The Migrant Crisis Has Not Destroyed New York. But Challenges Remain.

The New York Times
Friday, September 20, 2024 12:19:24 PM UTC

To help migrants integrate into city life, officials should first treat their arrival as an opportunity rather than a catastrophe, advocates say.

It was a year ago this month that Mayor Eric Adams announced at a town-hall meeting that the migrant crisis would “destroy New York City.” Since they were first bused from Texas in the spring of 2022, more than 216,000 migrants have passed through New York, though their arrival may not turn out to be the most damning crisis of the Adams era.

The mayor outlined his doom scenario long before his administration began to unravel under the scrutiny of multiple federal investigations — before the police commissioner was forced to resign; before the mayor’s chief counsel quit, explaining that she could “no longer effectively serve”; before two former fire chiefs were arrested on bribery charges.

The influx of so many people fleeing various oppressions in Latin America and West Africa, all coming in such rapid sequence, has placed enormous burdens on the system, but it has not wrecked it. From the very beginning, the crisis revealed the willingness of ordinary New Yorkers to generously extend themselves, even as the rhetoric out of City Hall, steeped in resentment and a sense of futility, hardly encouraged it.

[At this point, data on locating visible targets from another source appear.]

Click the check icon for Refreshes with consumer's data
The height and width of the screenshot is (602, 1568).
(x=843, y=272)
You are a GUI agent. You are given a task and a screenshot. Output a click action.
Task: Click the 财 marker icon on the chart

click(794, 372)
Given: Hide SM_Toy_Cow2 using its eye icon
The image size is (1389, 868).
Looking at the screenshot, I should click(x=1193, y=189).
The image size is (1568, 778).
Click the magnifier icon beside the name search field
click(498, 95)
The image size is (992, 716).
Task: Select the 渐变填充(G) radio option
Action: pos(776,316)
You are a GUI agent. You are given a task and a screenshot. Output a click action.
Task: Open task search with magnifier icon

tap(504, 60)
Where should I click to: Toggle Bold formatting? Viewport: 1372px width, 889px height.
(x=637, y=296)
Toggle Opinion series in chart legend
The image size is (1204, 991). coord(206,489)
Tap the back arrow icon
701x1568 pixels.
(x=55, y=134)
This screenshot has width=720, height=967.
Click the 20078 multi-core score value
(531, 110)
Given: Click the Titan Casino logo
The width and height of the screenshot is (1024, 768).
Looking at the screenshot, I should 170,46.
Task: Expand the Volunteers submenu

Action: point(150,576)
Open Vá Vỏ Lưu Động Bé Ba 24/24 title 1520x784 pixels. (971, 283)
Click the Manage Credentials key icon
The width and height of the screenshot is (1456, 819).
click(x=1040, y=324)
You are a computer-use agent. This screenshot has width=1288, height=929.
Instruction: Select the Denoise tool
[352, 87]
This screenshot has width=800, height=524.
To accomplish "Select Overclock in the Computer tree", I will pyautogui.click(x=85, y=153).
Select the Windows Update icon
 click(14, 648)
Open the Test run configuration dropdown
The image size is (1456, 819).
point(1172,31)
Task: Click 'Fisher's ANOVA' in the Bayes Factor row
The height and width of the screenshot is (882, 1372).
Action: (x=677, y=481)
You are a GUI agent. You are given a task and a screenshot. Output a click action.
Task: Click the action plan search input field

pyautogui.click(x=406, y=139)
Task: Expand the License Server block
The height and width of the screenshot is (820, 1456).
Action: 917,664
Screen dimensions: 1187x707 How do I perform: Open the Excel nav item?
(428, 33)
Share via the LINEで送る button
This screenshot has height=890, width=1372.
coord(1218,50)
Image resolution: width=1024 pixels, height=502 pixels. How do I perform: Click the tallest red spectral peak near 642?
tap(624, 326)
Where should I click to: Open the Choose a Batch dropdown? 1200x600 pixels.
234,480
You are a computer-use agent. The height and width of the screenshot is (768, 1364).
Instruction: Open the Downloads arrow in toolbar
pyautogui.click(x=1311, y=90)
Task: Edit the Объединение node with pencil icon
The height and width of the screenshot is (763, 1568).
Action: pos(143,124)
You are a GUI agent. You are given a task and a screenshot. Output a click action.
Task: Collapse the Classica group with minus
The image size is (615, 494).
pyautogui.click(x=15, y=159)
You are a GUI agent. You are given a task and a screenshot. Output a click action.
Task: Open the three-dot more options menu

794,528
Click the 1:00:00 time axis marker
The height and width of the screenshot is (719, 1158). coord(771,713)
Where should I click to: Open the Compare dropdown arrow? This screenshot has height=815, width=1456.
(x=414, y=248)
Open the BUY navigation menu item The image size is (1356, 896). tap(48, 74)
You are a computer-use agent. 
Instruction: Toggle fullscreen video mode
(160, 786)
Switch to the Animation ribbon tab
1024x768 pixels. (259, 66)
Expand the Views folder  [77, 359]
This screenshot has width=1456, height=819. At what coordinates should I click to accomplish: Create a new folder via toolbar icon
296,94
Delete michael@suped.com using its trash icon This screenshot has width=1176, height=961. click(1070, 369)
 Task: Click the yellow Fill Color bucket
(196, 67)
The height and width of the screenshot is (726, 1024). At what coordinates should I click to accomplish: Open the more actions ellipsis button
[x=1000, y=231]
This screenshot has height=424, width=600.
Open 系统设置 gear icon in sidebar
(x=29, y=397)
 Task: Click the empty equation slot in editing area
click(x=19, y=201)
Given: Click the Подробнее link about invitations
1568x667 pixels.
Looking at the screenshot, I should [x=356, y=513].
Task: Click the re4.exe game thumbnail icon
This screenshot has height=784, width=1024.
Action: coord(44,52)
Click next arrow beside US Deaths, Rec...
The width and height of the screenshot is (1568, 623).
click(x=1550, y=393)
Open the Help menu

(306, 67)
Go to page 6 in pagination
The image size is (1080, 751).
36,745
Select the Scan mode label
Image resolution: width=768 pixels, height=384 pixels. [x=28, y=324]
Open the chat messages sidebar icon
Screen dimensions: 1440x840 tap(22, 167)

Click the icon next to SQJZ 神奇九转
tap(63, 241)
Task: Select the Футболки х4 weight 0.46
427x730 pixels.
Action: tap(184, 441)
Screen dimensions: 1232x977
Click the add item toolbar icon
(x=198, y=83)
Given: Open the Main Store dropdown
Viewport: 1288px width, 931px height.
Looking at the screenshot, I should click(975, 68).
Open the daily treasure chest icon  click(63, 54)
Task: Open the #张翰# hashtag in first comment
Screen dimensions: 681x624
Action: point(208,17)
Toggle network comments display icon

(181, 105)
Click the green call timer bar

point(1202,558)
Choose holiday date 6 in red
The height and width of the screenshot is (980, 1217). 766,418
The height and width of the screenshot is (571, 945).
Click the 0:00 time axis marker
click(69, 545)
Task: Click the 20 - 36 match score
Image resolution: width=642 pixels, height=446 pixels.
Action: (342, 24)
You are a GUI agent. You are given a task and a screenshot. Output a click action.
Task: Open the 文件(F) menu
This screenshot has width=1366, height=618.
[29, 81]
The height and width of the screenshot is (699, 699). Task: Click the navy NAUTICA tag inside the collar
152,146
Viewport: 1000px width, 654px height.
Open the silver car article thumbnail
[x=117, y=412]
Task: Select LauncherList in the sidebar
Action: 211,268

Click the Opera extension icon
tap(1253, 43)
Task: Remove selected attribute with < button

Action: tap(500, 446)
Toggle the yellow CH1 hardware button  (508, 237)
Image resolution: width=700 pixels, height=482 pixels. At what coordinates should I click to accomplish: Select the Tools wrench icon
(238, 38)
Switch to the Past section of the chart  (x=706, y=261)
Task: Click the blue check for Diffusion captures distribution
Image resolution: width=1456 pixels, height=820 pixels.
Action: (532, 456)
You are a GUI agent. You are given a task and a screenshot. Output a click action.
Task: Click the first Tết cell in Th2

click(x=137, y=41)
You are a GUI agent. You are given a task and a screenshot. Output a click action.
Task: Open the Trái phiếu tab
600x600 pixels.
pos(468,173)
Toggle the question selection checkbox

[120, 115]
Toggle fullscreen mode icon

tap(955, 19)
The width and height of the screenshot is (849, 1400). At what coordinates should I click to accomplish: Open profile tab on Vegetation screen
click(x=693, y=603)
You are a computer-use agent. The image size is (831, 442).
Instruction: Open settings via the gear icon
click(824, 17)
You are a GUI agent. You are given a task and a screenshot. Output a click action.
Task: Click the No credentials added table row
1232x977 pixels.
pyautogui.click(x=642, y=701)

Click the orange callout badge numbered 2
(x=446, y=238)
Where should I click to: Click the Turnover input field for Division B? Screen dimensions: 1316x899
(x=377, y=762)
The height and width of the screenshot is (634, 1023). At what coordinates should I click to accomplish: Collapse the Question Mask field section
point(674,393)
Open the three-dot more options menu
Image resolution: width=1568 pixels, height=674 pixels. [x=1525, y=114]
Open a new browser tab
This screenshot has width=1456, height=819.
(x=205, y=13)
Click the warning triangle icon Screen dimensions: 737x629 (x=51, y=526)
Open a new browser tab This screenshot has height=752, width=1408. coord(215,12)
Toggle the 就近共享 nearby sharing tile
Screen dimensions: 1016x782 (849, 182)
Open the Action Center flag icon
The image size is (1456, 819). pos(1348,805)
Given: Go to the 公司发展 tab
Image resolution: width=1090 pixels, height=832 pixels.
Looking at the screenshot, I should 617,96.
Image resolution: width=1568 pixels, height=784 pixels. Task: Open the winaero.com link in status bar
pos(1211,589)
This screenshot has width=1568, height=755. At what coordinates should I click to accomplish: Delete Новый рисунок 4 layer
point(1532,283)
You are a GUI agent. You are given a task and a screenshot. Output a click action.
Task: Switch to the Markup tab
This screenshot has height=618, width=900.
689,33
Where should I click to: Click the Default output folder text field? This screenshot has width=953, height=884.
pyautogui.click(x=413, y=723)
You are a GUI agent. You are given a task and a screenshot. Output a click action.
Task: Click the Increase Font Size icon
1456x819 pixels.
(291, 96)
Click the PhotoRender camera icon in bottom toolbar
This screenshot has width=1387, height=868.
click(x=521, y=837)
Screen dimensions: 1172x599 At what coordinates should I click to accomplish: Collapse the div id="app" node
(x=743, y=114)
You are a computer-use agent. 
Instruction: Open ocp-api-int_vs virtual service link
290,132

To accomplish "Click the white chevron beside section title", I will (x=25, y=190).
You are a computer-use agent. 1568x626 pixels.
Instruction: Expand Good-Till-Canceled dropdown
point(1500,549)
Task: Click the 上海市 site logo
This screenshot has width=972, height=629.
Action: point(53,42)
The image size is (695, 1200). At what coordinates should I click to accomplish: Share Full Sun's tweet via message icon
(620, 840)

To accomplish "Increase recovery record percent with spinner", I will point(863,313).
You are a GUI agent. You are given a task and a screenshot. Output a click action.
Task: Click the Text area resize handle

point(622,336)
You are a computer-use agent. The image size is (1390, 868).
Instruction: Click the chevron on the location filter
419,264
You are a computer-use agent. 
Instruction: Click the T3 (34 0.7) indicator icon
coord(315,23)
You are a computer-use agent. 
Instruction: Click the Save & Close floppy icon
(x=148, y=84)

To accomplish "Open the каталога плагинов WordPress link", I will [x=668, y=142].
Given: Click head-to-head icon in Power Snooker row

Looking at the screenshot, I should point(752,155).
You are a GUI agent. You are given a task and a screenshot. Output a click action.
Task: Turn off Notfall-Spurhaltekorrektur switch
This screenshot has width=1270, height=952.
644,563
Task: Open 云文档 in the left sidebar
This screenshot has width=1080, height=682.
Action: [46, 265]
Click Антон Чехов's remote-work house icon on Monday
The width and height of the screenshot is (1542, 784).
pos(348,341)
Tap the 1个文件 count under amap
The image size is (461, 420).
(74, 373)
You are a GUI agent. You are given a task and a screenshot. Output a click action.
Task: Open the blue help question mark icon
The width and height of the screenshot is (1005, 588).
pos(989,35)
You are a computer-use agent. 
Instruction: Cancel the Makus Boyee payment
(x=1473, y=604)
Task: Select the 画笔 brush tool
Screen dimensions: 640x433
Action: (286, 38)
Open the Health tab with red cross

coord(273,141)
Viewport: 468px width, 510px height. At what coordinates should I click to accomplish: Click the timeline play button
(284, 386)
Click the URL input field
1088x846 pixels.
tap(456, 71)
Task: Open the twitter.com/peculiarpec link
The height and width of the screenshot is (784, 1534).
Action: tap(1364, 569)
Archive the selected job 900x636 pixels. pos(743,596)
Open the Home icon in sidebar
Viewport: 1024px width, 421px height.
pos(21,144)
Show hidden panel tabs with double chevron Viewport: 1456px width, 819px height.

By December 2022, to cite one example, a woman named Ilze Thielmann had grown a network of volunteers from 10 to 800, most of whom were meeting the new arrivals at the Port Authority Bus Terminal every day and helping ensure they had hot meals, T-shirts, fresh underwear and transportation. Ms. Thielmann put $50,000 worth of pizza, doughnuts and bus tickets on her own credit card, she told me recently, before she had much sense that she would be reimbursed through grant money coming from organizations like United Way.

In a place the mayor frequently exalts as “the city of yes,” the political response lacked a comparably welcoming energy or enthusiasm. One year after his dispiriting comments, it is easier to see the dissonance in his administration’s handling of the situation, which City Hall has simultaneously treated as an emergency and as an intractable problem for which, Mr. Adams has said, he sees “no ending.”

In the administration’s defense, the mayor’s deputy press secretary, Liz Garcia, pointed out that thanks to its case management and “resettlement efforts,” more than 150,000 migrants have left New York’s shelter system since the beginning of the crisis “and taken their next steps toward self-sufficiency.”